NYT Goofup is a syntactic blend
Gerald Cohen
gcohen at UMR.EDU
Sun Mar 17 19:10:44 UTC 2002
At 11:52 AM, 3/17/02, James Mullan wrote:
>>From the Net edition
>(http://www.nytimes.com/2002/03/17/national/17PRIE.html):
>"As Scandal Keeps Growing, Church and Its Faithful Reel
>By LAURIE GOODSTEIN and ALESSANDRA STANLEY
>....
>Across the country, in an effort to restore credibility, many dioceses are
>volunteering to turn over their records to prosecutors".
>
>>From my print edition:
>"Across the country, in an effort to restore credibility, many dioceses
>after another is volunteering to turn over their records to prosecutors".
>
>Pity the subbie didn't catch this grammatical goofup before it made the
>print version ;-)
>Jimmy
The slip-up in "many dioceses after another" is a clear example of
a syntactic blend: "many dioceses" + "one diocese after another."

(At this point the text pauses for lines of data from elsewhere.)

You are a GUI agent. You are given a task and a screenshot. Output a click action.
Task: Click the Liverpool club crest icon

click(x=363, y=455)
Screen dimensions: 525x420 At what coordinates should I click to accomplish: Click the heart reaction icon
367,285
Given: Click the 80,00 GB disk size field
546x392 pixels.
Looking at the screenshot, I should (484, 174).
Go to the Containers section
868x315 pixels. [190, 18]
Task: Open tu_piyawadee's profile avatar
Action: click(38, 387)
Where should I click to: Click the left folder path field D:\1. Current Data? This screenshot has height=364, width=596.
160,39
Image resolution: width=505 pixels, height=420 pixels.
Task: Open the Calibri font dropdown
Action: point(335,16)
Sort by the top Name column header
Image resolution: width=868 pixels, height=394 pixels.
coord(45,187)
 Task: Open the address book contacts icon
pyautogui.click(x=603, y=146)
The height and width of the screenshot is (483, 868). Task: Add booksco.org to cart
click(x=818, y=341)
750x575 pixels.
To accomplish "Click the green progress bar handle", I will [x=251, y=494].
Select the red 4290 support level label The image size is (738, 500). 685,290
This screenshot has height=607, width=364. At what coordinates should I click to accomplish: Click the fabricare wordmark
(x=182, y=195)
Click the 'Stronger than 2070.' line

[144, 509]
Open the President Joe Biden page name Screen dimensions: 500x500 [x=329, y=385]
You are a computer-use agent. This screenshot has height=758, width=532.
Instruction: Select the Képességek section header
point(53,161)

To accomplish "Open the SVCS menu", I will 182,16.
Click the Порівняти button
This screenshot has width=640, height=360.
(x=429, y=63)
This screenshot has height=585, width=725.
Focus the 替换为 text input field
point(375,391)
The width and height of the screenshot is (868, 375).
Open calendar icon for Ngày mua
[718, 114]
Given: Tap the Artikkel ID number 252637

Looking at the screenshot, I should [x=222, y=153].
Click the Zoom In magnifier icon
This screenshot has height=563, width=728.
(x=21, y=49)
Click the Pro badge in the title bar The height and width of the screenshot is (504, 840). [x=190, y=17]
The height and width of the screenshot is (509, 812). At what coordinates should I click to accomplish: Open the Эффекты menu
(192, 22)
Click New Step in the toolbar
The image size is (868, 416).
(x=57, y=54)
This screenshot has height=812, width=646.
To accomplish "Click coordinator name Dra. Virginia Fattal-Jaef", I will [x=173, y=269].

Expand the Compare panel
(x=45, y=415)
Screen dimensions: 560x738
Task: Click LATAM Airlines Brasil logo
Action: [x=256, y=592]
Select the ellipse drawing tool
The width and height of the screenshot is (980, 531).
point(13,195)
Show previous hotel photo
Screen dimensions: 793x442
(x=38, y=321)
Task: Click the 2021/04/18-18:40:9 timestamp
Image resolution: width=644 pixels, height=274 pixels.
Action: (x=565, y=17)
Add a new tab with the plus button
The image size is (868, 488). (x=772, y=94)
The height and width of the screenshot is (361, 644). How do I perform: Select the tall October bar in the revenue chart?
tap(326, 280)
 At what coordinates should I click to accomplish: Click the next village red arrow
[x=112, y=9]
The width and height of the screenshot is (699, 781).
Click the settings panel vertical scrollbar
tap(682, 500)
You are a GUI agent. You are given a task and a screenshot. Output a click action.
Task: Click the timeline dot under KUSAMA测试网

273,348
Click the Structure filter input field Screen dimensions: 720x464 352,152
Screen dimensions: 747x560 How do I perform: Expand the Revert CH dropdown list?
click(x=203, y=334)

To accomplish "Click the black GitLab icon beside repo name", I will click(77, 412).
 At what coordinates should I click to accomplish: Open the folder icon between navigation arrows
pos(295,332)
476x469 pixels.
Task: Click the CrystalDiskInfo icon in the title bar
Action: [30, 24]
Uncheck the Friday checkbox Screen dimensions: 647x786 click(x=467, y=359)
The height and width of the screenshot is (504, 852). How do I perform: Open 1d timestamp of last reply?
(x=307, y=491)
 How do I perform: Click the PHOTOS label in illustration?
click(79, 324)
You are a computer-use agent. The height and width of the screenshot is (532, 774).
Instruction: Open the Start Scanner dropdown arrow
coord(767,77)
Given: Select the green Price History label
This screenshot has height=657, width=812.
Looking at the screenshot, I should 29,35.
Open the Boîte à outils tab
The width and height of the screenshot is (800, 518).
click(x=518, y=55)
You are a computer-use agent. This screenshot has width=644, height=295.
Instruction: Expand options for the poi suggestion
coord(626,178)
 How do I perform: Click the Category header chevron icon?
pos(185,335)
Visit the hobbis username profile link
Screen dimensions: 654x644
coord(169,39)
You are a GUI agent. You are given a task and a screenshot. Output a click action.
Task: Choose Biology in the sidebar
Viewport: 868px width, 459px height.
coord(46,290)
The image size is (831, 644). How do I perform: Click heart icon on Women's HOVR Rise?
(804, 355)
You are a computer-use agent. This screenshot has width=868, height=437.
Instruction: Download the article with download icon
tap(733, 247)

Such errors are frequent in everyday speech, and FWIW I published a
list of those I had been jotting down for 10-15 years: Gerald Leonard
Cohen: _Syntactic Blends In English Parole_, Frankfurt am Main: Peter
Lang. 1987. "Parole" in the title is intended as the eminent linguist
Saussure used it: anything not in the standard language. I used it
particularly for slips of the tongue.
Most of my examples are from educated people: professors, broadcasters, etc.